Ein kleiner Datensatz, der die Rettungskräfte über einen Unfall sofort informiert (ab 2015 wohl Pflicht in Neuwagen). Der Datensatz ist bei Autoherstellern und Versicherungen sehr begehrt. Derjenige, der den Datensatz als Erster bekommt, bestimmt das Geschäft mit Reparatur, Werkstätten und Unfallwagen.
„Das Problem liegt oft bei den Funkschlüsseln“, sagt auch Technikexperte Heinz-Gerd Lehmann vom ADAC. „Darauf ist der Code für das Schloss gespeichert, genauso wie der Transponder der Wegfahrsperre.“ Sobald der Dieb diese Daten auslesen kann, muss er das Fahrzeug nicht einmal mehr beschädigen, um ins Innere zu kommen.
Eines dieser Funksysteme hört auf den Namen „Hitag2“, hergestellt von NXP Semiconductors. Das System wird seit 1996 eingesetzt und aktuell etwa im Audi A8, zahlreichen BMW-Modellen sowie dem Porsche Cayenne eingebaut. Für eine Forschergruppe von der Radboud Universität im niederländischen Nijmegen war es kein Problem, „Hitag2“ zu knacken.
Elektroautos sind bei Dieben unbeliebt
„Wir haben mehrere schwere Sicherheitslücken in Hitag2 und seiner Verwendung in der Automobilindustrie gefunden“, sagt Forscher Roel Verdult. „Diese Schwächen erlauben es einem Gegner innerhalb von Sekunden auf den geheimen Schlüssel zuzugreifen, wenn eine Funkverbindung zwischen Schlüssel und Fahrzeug besteht. Wenn nur eine Kommunikation mit dem Auto möglich ist, dauert es etwa sechs Minuten.“
Doch auch andere Systeme sind nicht unbedingt sicherer. Zusammen mit Flavio Garcia von der Universität Birmingham ist es Verdult gelungen, das System „Megamos Crypto“ zu knacken. Der VW-Konzern setzt Megamos unter anderem in den Luxusautos von Bentley und Lamborghini ein, aber auch einigen Volumenmodellen.
Erst per einstweiliger Verfügung gelang es Volkswagen, die Veröffentlichung der Arbeit zu verhindern, da sie laut dem Gericht es jemandem erlauben könnte, „vor allem einer kriminellen Bande mit den richtigen Werkzeugen, das Sicherheitssystem eines fremden Autos zu durchbrechen und es zu stehlen“. Im Falle von „Hitag2“ ist das nicht gelungen, die Ausführungen der Forscher sind ohne Probleme im Internet zu finden.
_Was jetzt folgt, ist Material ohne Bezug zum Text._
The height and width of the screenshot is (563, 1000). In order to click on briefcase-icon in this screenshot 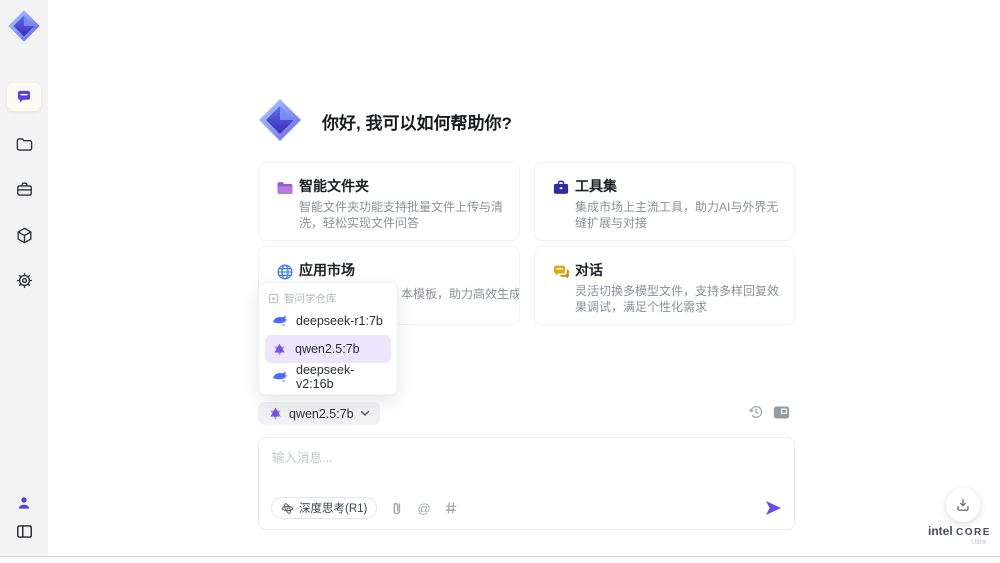, I will do `click(561, 187)`.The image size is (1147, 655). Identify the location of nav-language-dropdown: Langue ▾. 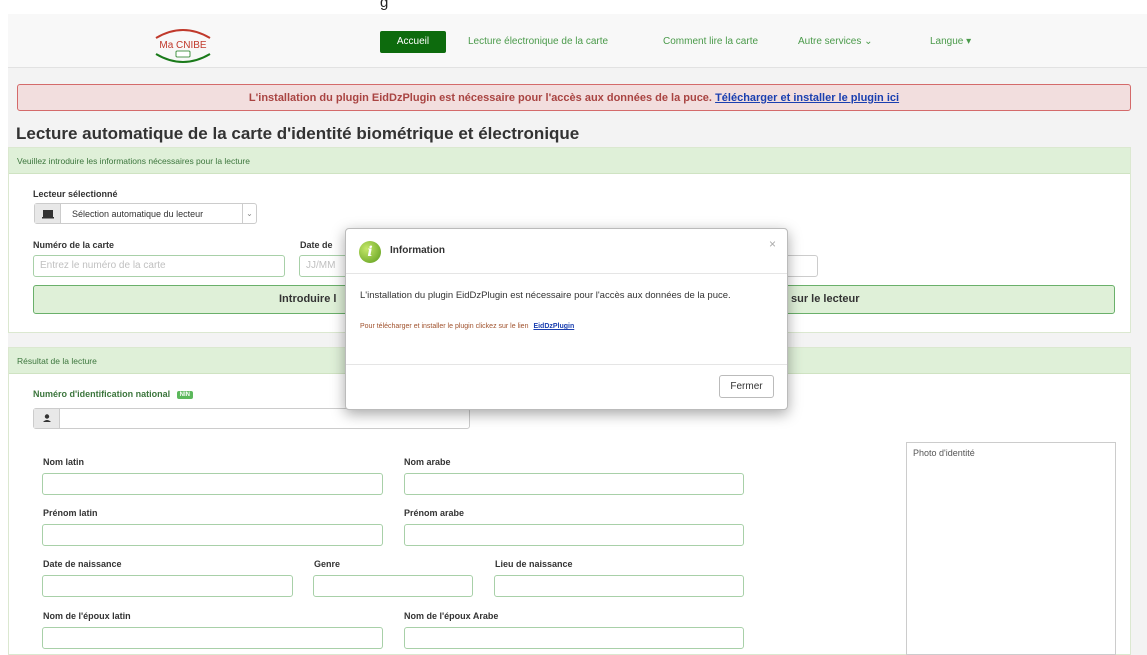
(950, 42). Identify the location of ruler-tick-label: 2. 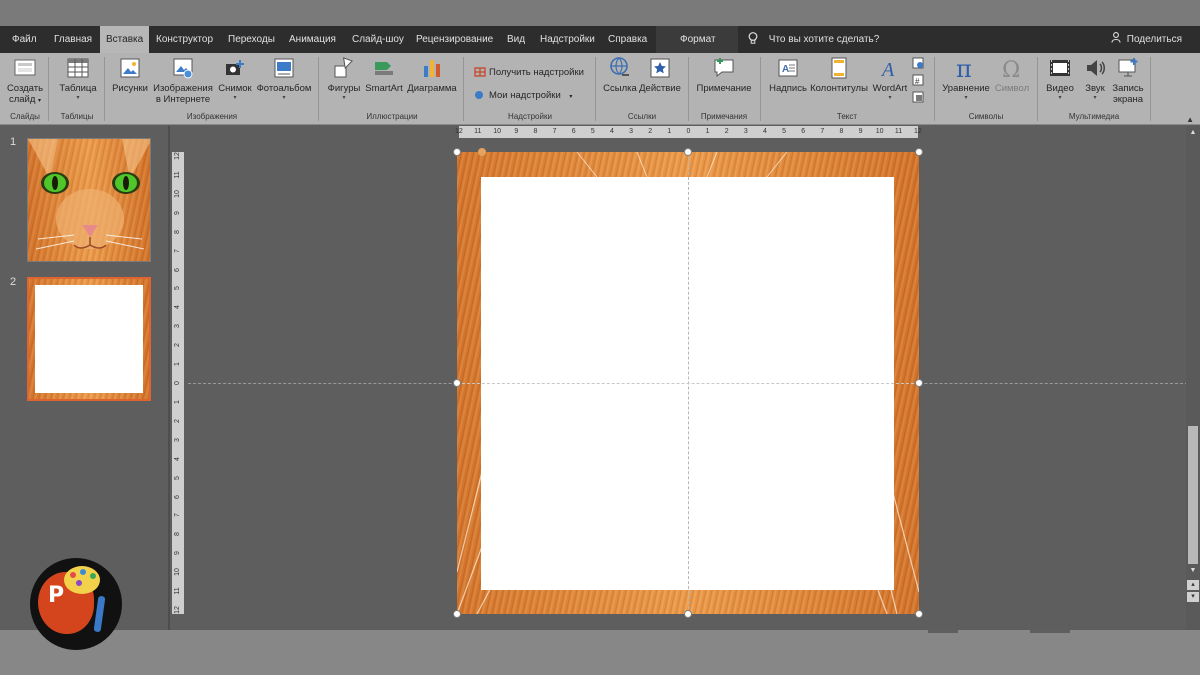
(650, 132).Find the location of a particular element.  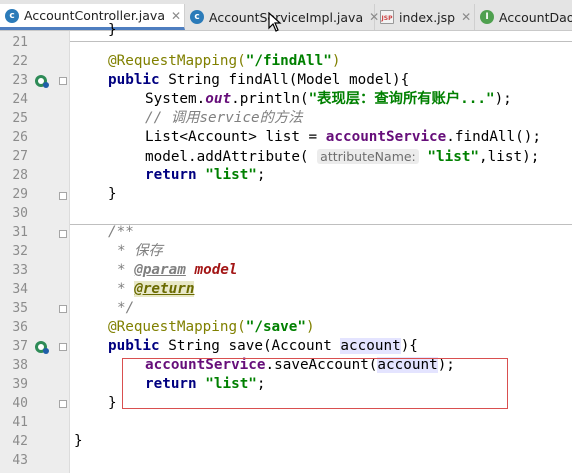

code-text: public String save(Account account){ is located at coordinates (263, 346).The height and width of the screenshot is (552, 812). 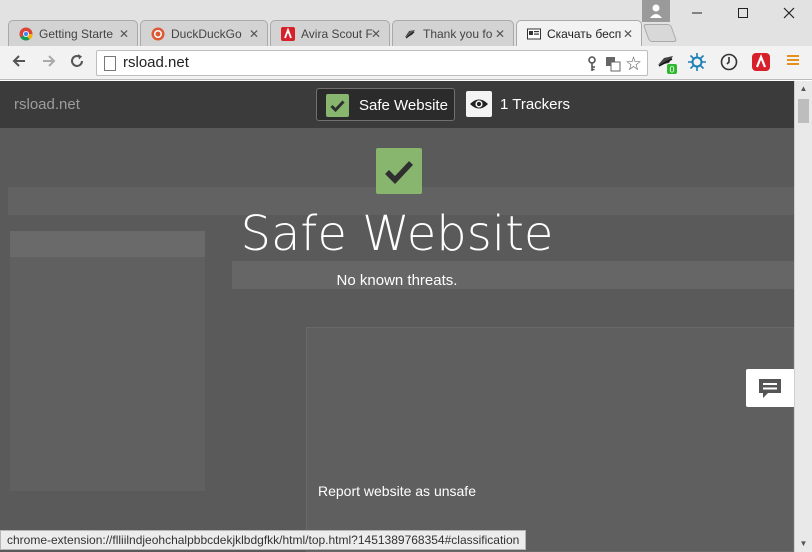 I want to click on ghostery-icon: 0, so click(x=668, y=66).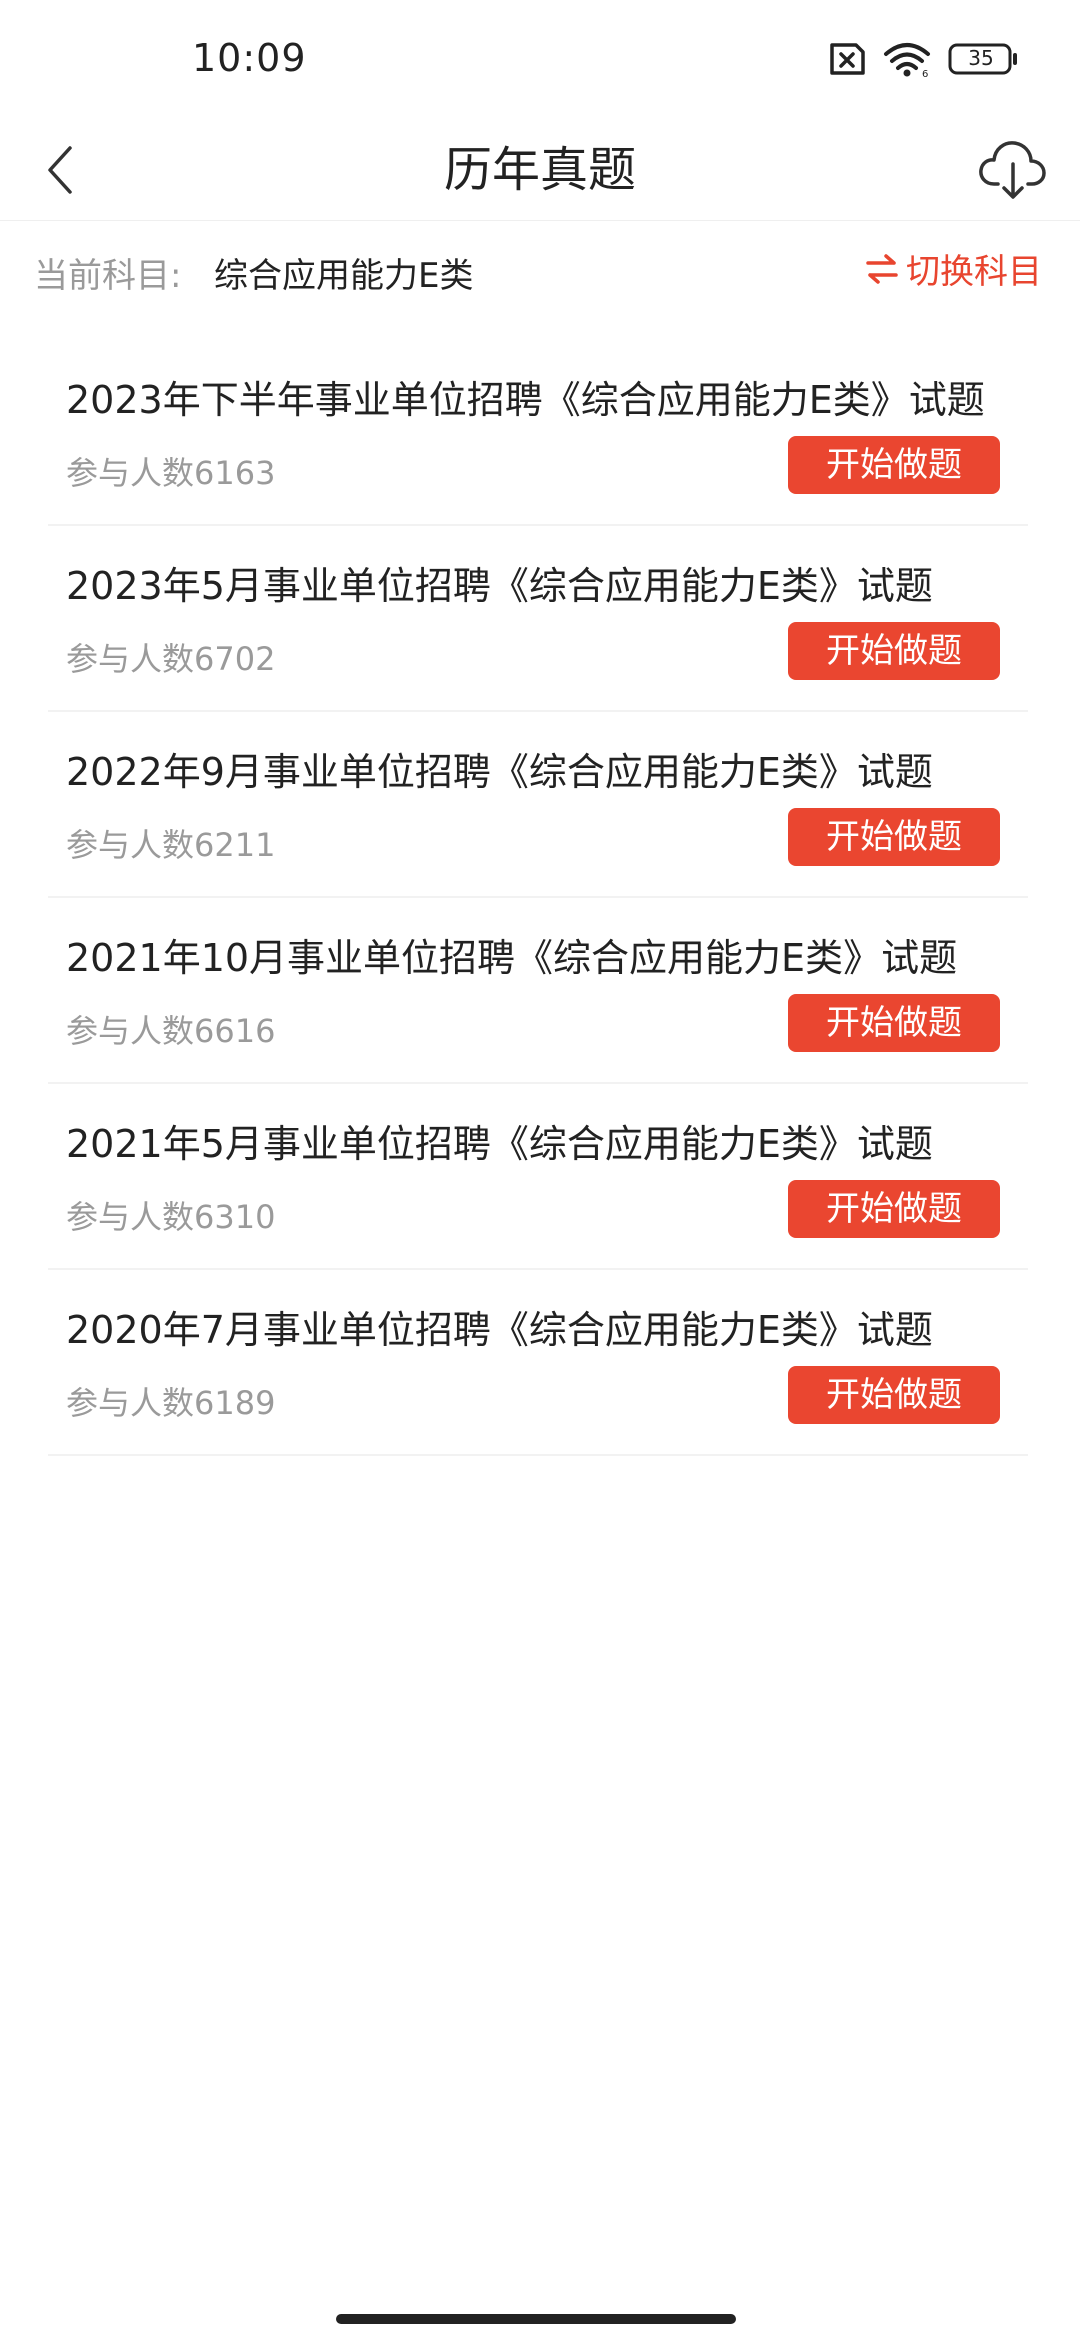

Während es die aktuelle Sicherheitstechnik bei vielen teuren Autos ganz offenbar nicht auf Dauer zuverlässig vor einem Diebstahl schützen kann, hilft Hightech an einer anderen Stelle: beim Antrieb. Die wohl sicherste Möglichkeit ist derzeit, ein Auto mit Elektroantrieb zu fahren. Die Diebe lassen derzeit die Finger von den neuen Stromern – noch.